What to produce:
In the blog post on Newbery Medal winners, since what year has the medal been awarded?

Document text:

Hey girls, hold on tight because today’s post is going to be lickety-split. Typing this up on my lunch break and talkin’ ’bout Newbery Medal winners.
Yesterday’s post reviewed the 2016 Newbery Medal winner Last Stop on Market Street by Matt de la Peña. CJ’s nana helps him to realize there is beauty and goodness in even the impoverished, inner-city neighborhood of his home.
If you missed that review, please click here to read it first.
The Newbery Medal has been awarded annually since 1922 by the Association for Library Service to Children, a division of the American Library Association, to the author of the most distinguished contribution to American literature for children. As an elementary school librarian, I have always felt like it was part of the job description that I keep up with all the notable new books coming out each year. Which translates into a lot of reading. And even though I am a librarian, there are some books and genres that just don’t float my boat. I try to be aware of those titles, maybe know something of the plot and the author. But this girl is such a slow reader, I sure don’t want to wade through page after endless page of something I don’t even WANT to read! Ha!
That is the case with the Newbery Medal winners, too. I wanted to share an image of all of the Newbery Medal winners here so you (and I) could see that we may be familiar with or have even read a number of them. Here’s an image of all of the past winners.
A little hard to see those book covers, you say? I had that trouble, too! I found this image that features the covers of the Newbery winners from 1980-2016, which is probably about as long as I have been following the award, so let’s check it out.
Better? We might be able to take off our readers with this one. These books are, for the most part, 4th-6th grade reading level. Some of my favorite children’s chapter books/novels are on this list.
- 1984 Dear Mr. Henshaw by Beverly Cleary, 4.9 reading level ; In his letters to his favorite author, ten-year-old Leigh reveals his problems in coping with his parents’ divorce, being the new boy in school, and generally finding his own place in the world. Available here.
- 1990 Number the Stars by Lois Lowry, 4.5 reading level ; In 1943, during the German occupation of Denmark, ten-year-old Annemarie learns how to be courageous when she helps shelter her Jewish friend from the Nazis. So good. Purchase here.
- 1991 Maniac Magee by Jerry Spinelli, 4.7 reading level ; After his parents die, Jeffrey Lionel Magee’s life becomes legendary as he accomplishes athletic and other feats which awe his contemporaries. Available here.
- 1994 The Giver by Lois Lowry, (Terrific author) 5.7 reading level ; While training to be the Receiver of Memory, Jonas experiences joy and sadness for the first time. He becomes convinced his society has given up too much, and he can no longer accept the sameness. Get your copy here.
- 1996 The Midwife’s Apprentice by Karen Cushman, 6.0 reading level ; In medieval England, a nameless, homeless girl is taken in by a sharp-tempered midwife, and in spite of obstacles and hardship, eventually gains the three things she most wants: a full belly, a contented heart, and a place in this world. Love this book! Read my review here. Buy here.
- 1999 Holes by Louis Sachar (great author), 4.6 reading level ; As further evidence of his family’s bad fortune which they attribute to a curse on a distant relative, Stanley is sent to a hellish correctional camp in the Texas desert. Also a movie. Get your copy here.

Dataset excerpt:
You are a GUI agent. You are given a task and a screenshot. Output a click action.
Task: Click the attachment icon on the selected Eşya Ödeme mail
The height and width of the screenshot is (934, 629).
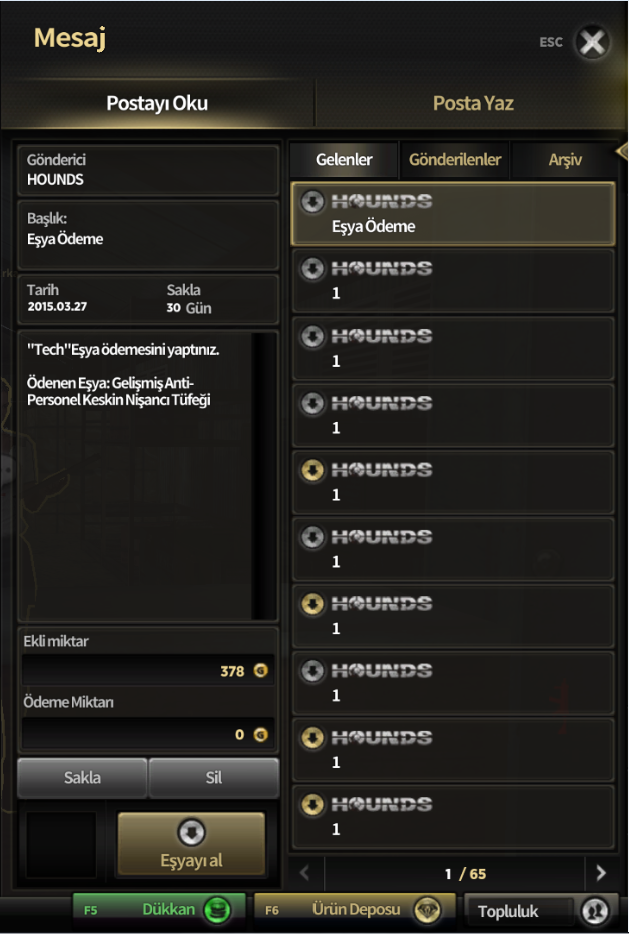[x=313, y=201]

Answer to this exercise:
Since 1922.